What is more, the Government is proposing that with regard to the remaining retained EU law instruments, it will have power to issue further decisions on which of them should be removed after the Bill passes, without the need for any Parliamentary scrutiny. By my reckoning, there are at least another 1600 environmental / climate changes pieces of retained EU legislation left to address in this way.
Make no mistake, this is highly unorthodox under the UK legislative system where Parliament as a whole (and not the Government of the day) has the constitutional right to adopt or revoke legislation.
Now, it might well be that a proper assessment by Government lawyers has been done with regard to the selection of the 600 instruments to be axed first:
- Measures relating to allowances under the EU Emissions Trading Scheme are for instance likely to be superfluous now that we are no longer a member of it.
- Decisions approving an EU negotiating position for international negotiations will be redundant.
But detailed justification should be published by the Government before the bill is adopted so that the rationale can be scrutinised by lawmakers, business and the public at large.
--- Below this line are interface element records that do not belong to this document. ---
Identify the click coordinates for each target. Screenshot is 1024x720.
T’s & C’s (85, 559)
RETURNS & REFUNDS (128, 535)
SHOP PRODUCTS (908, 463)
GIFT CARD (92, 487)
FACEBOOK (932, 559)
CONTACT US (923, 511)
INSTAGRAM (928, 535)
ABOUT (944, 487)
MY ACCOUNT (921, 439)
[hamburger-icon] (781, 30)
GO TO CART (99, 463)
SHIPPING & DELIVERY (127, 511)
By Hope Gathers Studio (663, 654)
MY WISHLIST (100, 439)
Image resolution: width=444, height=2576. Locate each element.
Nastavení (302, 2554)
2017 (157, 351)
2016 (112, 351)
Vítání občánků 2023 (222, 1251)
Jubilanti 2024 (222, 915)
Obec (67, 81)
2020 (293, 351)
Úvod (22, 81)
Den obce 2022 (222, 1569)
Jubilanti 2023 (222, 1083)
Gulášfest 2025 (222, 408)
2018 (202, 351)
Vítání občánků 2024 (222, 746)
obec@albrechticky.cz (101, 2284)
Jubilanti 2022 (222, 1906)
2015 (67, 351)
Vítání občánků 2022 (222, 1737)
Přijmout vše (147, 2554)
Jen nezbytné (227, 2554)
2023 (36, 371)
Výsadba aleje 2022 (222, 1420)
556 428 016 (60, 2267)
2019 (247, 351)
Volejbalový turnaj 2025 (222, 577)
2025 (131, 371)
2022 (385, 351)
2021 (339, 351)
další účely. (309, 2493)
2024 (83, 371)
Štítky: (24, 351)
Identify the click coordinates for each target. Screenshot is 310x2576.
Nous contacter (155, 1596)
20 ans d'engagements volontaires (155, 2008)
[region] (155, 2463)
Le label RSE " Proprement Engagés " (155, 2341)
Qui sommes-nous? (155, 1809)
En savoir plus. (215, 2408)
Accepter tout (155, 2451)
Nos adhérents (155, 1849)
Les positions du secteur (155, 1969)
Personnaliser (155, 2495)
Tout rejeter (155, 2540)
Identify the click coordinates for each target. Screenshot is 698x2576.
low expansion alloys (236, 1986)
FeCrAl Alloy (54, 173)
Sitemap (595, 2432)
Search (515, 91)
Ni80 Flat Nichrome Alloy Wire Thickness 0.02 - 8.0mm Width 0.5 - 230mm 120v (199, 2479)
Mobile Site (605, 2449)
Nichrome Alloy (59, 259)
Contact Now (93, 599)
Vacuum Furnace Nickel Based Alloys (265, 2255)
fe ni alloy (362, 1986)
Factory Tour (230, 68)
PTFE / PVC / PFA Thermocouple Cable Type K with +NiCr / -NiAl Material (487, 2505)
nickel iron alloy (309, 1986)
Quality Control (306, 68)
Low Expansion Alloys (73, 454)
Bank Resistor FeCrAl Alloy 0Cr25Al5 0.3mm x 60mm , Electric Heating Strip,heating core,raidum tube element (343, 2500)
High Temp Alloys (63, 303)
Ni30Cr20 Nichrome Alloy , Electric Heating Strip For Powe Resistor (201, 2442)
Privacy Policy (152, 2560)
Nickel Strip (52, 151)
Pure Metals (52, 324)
This should:
- remove the leap of faith required by Members of Parliament
- justify the claim in the Ministerial Statement that revoking these 600 items helps provide legal certainty - quite the reverse at present, I would argue!
- demonstrate the UK's compliance with the 'level playing field' requirements of the EU Withdrawal Agreement and Northern Ireland Protocol, whereby it was agreed that the UK would not backslide on the level of environmental protection existing as at our exit.
So whilst it is to be welcomed that the Government has pulled back from the brink of an indiscriminate bonfire of legislation come year end, the onus ought now to be on Ministers to at least show how they are abiding by the concept of 'do no harm'.